In a true coaching relationship, our own preferred way of doing things is not only irrelevant but can be positively unhelpful. Others may find different and better ways as they approach work from a new perspective.
A manager acting as a coach needs to enable exploration, which means putting personal drivers on hold, and let’s get the cat out of the bag here, not everyone can do that! So arguably, in a coaching culture, not everyone who could be a manager, should be a manager. In other words existing managers may no longer be fit for the job. So training of managers in the skills and mind-set they need to coach effectively is important, but is it necessary for them to be qualified coaches?
Should Managers be Certified Coaches?
Well firstly it is important to agree what it is we want managers to do, are we really intending to turn them into coaches or do we want them to use a coaching approach in how they manage and develop others. We would argue that for most organisations it is the latter which makes most sense.
Let’s consider this further...
Unless managers are going to coach people in a variety of situations with a variety of needs and issues, certified coaching training is not relevant to their needs, the remit is too broad and they will not have the opportunity to apply the majority of their training in the work setting.
Typically managers are coaching people for performance improvement and improving their ability to do the job in hand. They may need to venture into the territory of career development, although typically this will be within the context of the current organisation. They are unlikely to be engaged in life coaching (and arguably should not be), and they are unlikely to be experienced in the use and application of a variety of psychometric tools or in personality profiling (inexperienced dabbling here can cause more harm than good). It should also be noticed that experienced coaches also know when the issues are straying into the territory of counselling or psychotherapy and when to refer-on individuals . So the business case for giving managers off the shelf certified coaching qualifications rarely stacks up.
So which coaching skills should be management skills?
There are many skills required for coaching that managers do need to be effective. These includes active listening, using open questioning, appreciative enquiry, handling difficult conversations, goal setting, motivation, options development, enabling commitment to change, understanding and overcoming barriers to personal change, timing of coaching conversations, giving (and receiving) feedback and so on.
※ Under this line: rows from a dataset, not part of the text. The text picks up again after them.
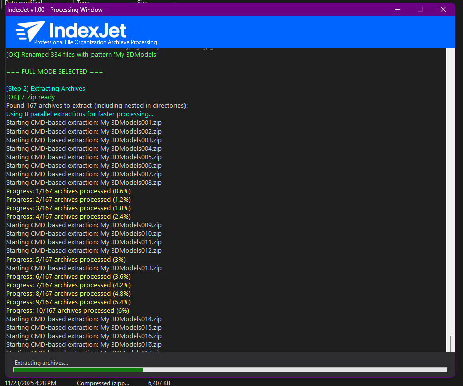Click the '6,407 KB' file size entry
Image resolution: width=463 pixels, height=386 pixels.
[159, 383]
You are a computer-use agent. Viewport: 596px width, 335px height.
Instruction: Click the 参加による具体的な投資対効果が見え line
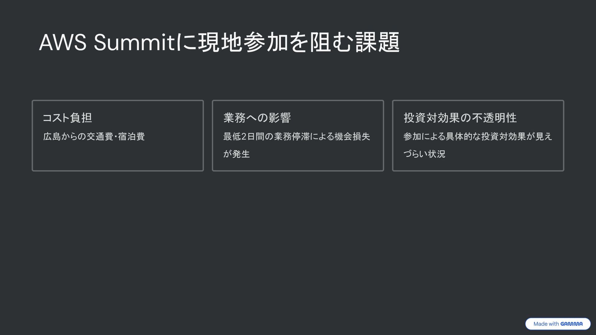478,136
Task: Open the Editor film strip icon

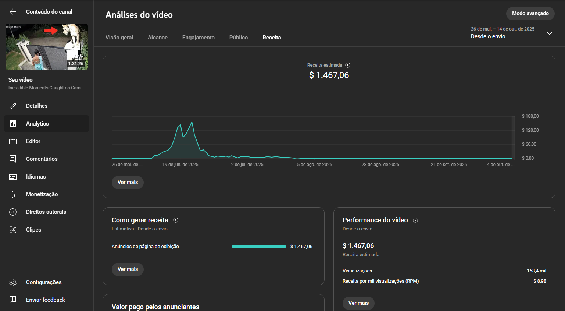Action: (13, 141)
These are all valuable tools in the toolkit of any manager and are much easier to justify when built in to a coaching skills programme which is relevant to the organisation.
Managers are best placed to coach people at a time and place that learning will be most effective (usually at the time the unwanted behaviour is spotted). To do this effectively managers need both the mind-set and skills to support a coaching relationship. Managers also need to operate within an organisational context that encourages psychological safety (what I say will not be used against me in the future), confidentiality (you won’t gossip), exploration of ideas (try it, it fails, try something else), non-judgemental interaction (your opinion may differ to mine but I respect it), tolerance of setbacks and learning from mistakes. This requires a coaching culture that organisations embrace and enact from the top down.